A l’évidence le rendez-vous est important pour les deux parties et il ne s’agit pas de louper le coche. Elle sait que nous arrivons à l’instant de France et fait preuve d’une attention bienveillante, offrant de délicieux jus de fruits frais, café, thé, avec quelques Viennoiseries. Madame est accompagnée de son fil, sa belle fille et quelques conseillers techniques. Sans plus de préalable nous entrons dans le vif du sujet…
La discussion se déroule rondement, droit au but sur les intérêts mutuels d’un accord commercial. Notre proposition est claire, créative, dans un esprit gagnant-gagnant rapidement intégré par nos interlocuteurs. Tandis que nous entrons dans des détails techniques, Madame se met à l’écart pour un conciliabule avec un homme de confiance. Dix minutes plus tard elle revient tout sourire. J’ai alors la conviction que le deal est fait, même si rien n’est encore définitivement confirmé, validant du même coup l’opportunité de ce déplacement express à l’autre du bout du monde.

dimanche 9 septembre 2012

Terrain neutre

L'hôtel de mon rendez-vous est un est endroit charmant, grande bâtisse dans le plus pure style un peu austère de la Suisse alémanique, large façade grise sans fioriture sur trois étages, au pied de laquelle, derrière une grille de fer forgé bordant la rue où circulent voitures, vélos et tramways, se niche une étroite terrasse pavée sur laquelle quelques habitués confortablement installés dans des chaises en osiers sirotent café ou thé en tapotant sur des tablettes électroniques. Il y a là aussi, profitant des caresses adoucies du soleil de cette fin d’été, un groupe de musiciens accompagnés de leurs précieux instruments dans des boites aux formes sensuelles.
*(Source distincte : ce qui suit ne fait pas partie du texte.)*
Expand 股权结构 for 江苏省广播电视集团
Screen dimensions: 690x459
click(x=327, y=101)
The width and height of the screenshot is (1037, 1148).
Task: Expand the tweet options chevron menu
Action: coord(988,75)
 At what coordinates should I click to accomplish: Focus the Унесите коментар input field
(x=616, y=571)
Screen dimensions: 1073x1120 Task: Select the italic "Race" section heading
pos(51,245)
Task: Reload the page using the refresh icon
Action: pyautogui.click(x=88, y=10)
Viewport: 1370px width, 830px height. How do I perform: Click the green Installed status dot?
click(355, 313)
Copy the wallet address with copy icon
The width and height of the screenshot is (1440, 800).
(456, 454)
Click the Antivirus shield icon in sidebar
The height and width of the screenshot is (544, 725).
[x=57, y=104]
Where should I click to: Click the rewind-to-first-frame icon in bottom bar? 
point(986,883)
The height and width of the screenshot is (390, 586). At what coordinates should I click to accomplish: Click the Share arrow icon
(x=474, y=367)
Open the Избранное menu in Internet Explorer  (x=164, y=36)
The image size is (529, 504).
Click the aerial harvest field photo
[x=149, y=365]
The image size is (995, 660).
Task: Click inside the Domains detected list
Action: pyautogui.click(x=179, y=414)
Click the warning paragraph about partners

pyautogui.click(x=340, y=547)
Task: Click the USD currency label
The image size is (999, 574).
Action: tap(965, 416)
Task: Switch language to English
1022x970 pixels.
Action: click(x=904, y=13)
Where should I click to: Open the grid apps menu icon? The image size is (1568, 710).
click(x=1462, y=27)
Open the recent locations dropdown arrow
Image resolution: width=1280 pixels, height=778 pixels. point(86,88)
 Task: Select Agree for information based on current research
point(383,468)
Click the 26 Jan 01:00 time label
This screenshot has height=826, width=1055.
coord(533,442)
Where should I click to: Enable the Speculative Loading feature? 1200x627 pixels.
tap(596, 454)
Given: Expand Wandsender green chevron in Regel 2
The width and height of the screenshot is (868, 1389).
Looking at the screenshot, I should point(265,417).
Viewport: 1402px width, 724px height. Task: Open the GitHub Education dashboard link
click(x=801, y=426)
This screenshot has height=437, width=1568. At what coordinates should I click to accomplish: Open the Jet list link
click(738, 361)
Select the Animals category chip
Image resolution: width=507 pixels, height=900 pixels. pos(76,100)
On entre dans "la maison" par une lourde porte de bois vitrée derrière laquelle un couloir carrelé style années 30 conduit à un large escalier de bois tournant autour d'une rutilante rampe cuivrée. Sur la gauche une très jolie salle de bar – parquet impeccablement ciré – au fond de laquelle, derrière un zinc imposant, une collection de whiskies est mise en valeur sur de fines étagères de verre devant un mur miroir renvoyant joliment la lumière diffractée par les nombreuses bouteilles du précieux breuvage.
En montant à l'étage on rejoint un petit palier orné d'œuvres d'art contemporaines – peintures, sculptures, mobiles – agencées avec gout.
Un jeune serveur noir aux allures d'adolescent m'accueille courtoisement et me conduit à la salle de réunion. Son fort accent Suisse doux et trainant est quelque peu inhabituel pour son type africain.
Je suis légèrement retard du à un vol décalé et mes correspondants m'attendent en avalant des sandwiches, tasse de café à la main.
Malgré les apparences, la tension est palpable pour cette importent négociation aux perspectives pleines de promesses dans un contexte économique tendu. Il y a là un américain, un allemand et un collègue français. Je referme la porte derrière moi.
Organisée en terrain neutre la partie va être serrée.